The strategy is expected to be enforced starting either this or next year
after final approval by the State Council, while the CDM regulation may come out
next month, Sun said.
The strategy, a long-term plan aimed towards 2020, will serve as a guide for
actions in different walks of life to address all the impacts that climate
change may bring about.
It will also serve as a reference for local governments when drafting their
socio-economic development plans for the next five years (2006-10), Sun said.
The strategy will involve analyzing the current situation, the trend of
change and adaptation measures to climate change in China and specify measures
to deal with greenhouse gas emissions.
The CDM regulation will, for the first time in China, also set qualification
conditions for enterprises and organizations implementing CDM projects,
therefore providing a legal foundation for the expansion of CDM practices in
China, Sun said.
Scientific research undertaken by the Intergovernmental Panel on Climate
Change (IPCC) have found that the average global temperature has risen by 0.6 C
since the year 1860.
Global warming has resulted in the melting of glaciers and brought about more
extreme weather events such as droughts, floods, sandstorms and typhoons which
severely affect everyday life.
According to IPCC data, the glacial area of Kenya's Mount Kilimanjaro shrank
by 80 per cent between 1912 and 2000.
The snow-line of the glaciers in Northwest China's Xinjiang Autonomous Region
has also receded by 140 metres since 1962.

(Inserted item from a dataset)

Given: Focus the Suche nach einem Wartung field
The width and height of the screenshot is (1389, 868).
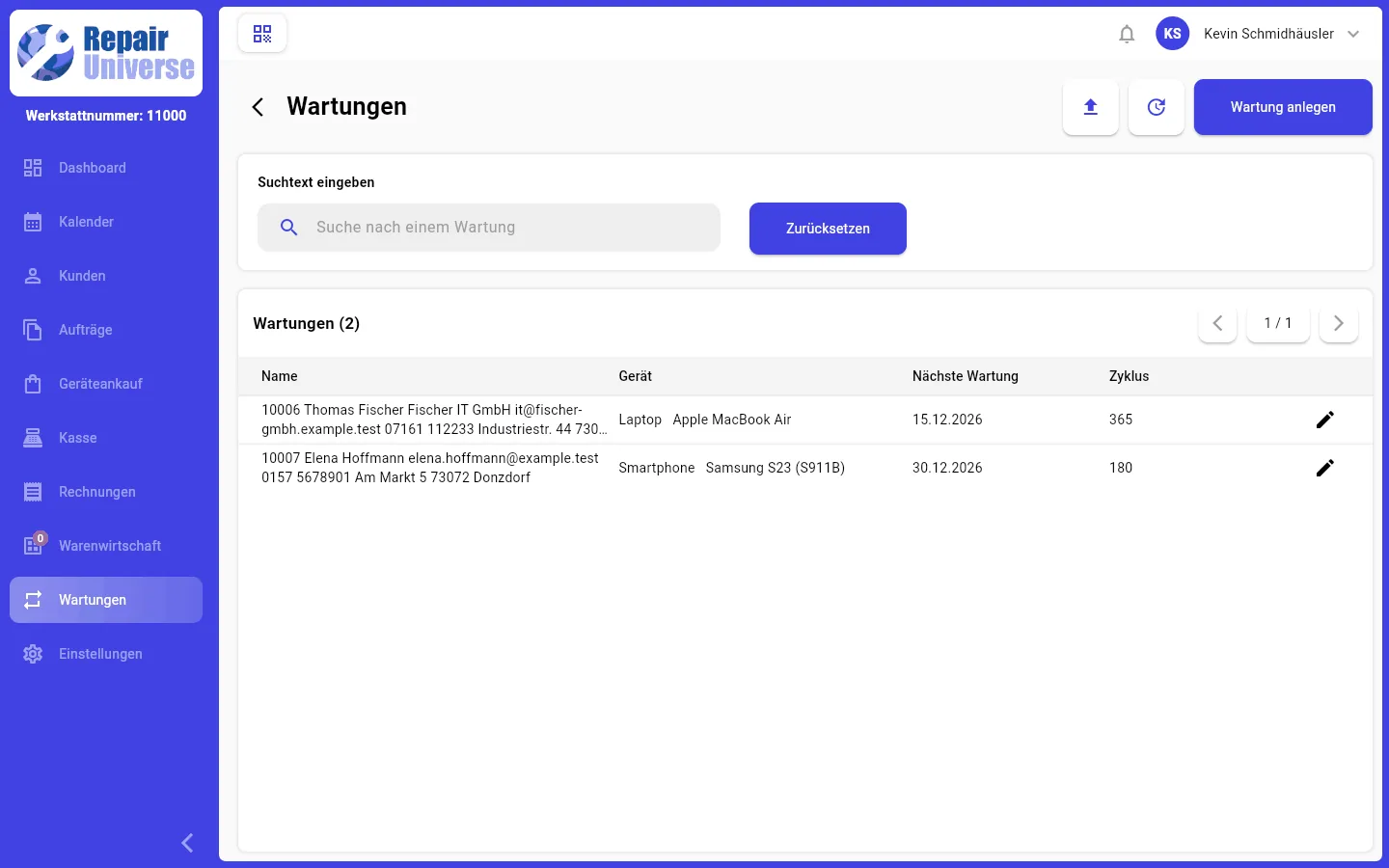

Another research by the Institute for Catastrophic Loss Reduction in Canada
indicated that more than 2,500 natural disasters occurred worldwide during the
1990s, with the largest adverse impacts of severe weather being recorded in
China, Bangladesh and other developing countries.
The Chinese Government has attached great importance to dealing with climate
change.
The National Climate Change Co-ordination Committee, which was formally
established in 1998, has promulgated a series of policies to gradually reduce
greenhouse gas emissions.
Measures include technology upgrades to raise energy efficiency and the
promotion of renewable energy to replace conventional fuels, as well as planting
of trees and controlling the impact of the human population on the environment.

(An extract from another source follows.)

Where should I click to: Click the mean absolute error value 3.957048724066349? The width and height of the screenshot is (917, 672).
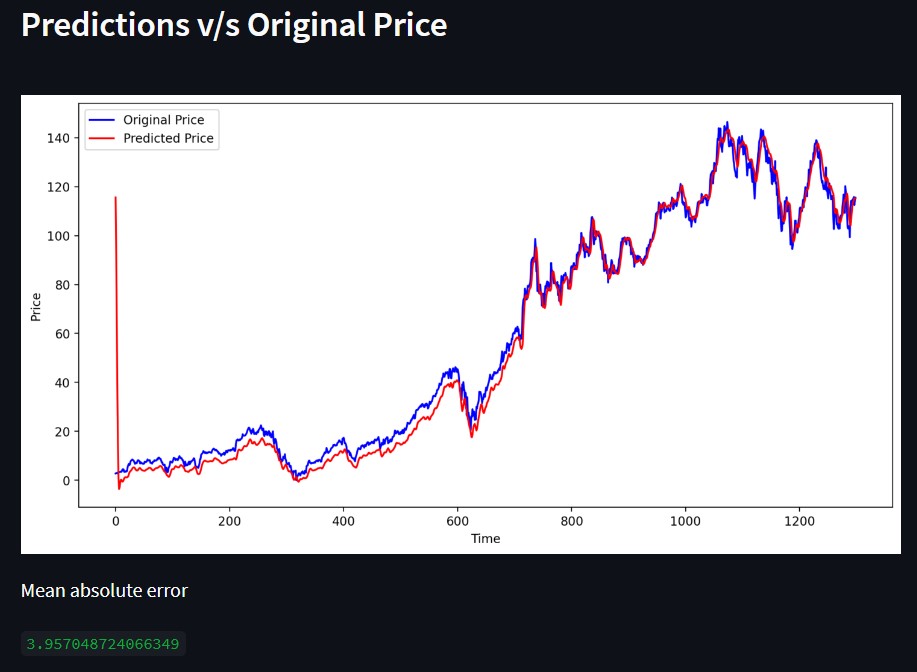103,644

International co-operation has been carried out with international agencies
such as the World Bank and the Asian Development Bank, as well as bilateral
collaborations with a number of countries including Canada, the UK, Denmark and
the Netherlands.
One successful example is the China-Canada Co-operation on Climate Change
(C5). The two-and-half-year project has helped raise public awareness in China
over climate change and improved the nation's research on impact and adaptation
to climate change.
The Canadian side is also very satisfied with the C5 project which is
"beneficial to both countries," according to Don Maclver, the visiting director
of the Adaptation and Impacts Research Group under the Canadian Ministry of
Environment.
Canada highly values China's advanced scientific research on impacts and
adaptations to climate change in the agricultural sector, issues that are
extremely important to two of the world's major agricultural producers, he
stressed.
The C5 project enables more information exchanges and at the conclusion of
the C5 project, the two sides have agreed to further expand partnerships in
agriculture and some other fields like water quality, fighting drought and the
production of clean and renewable energy, he said.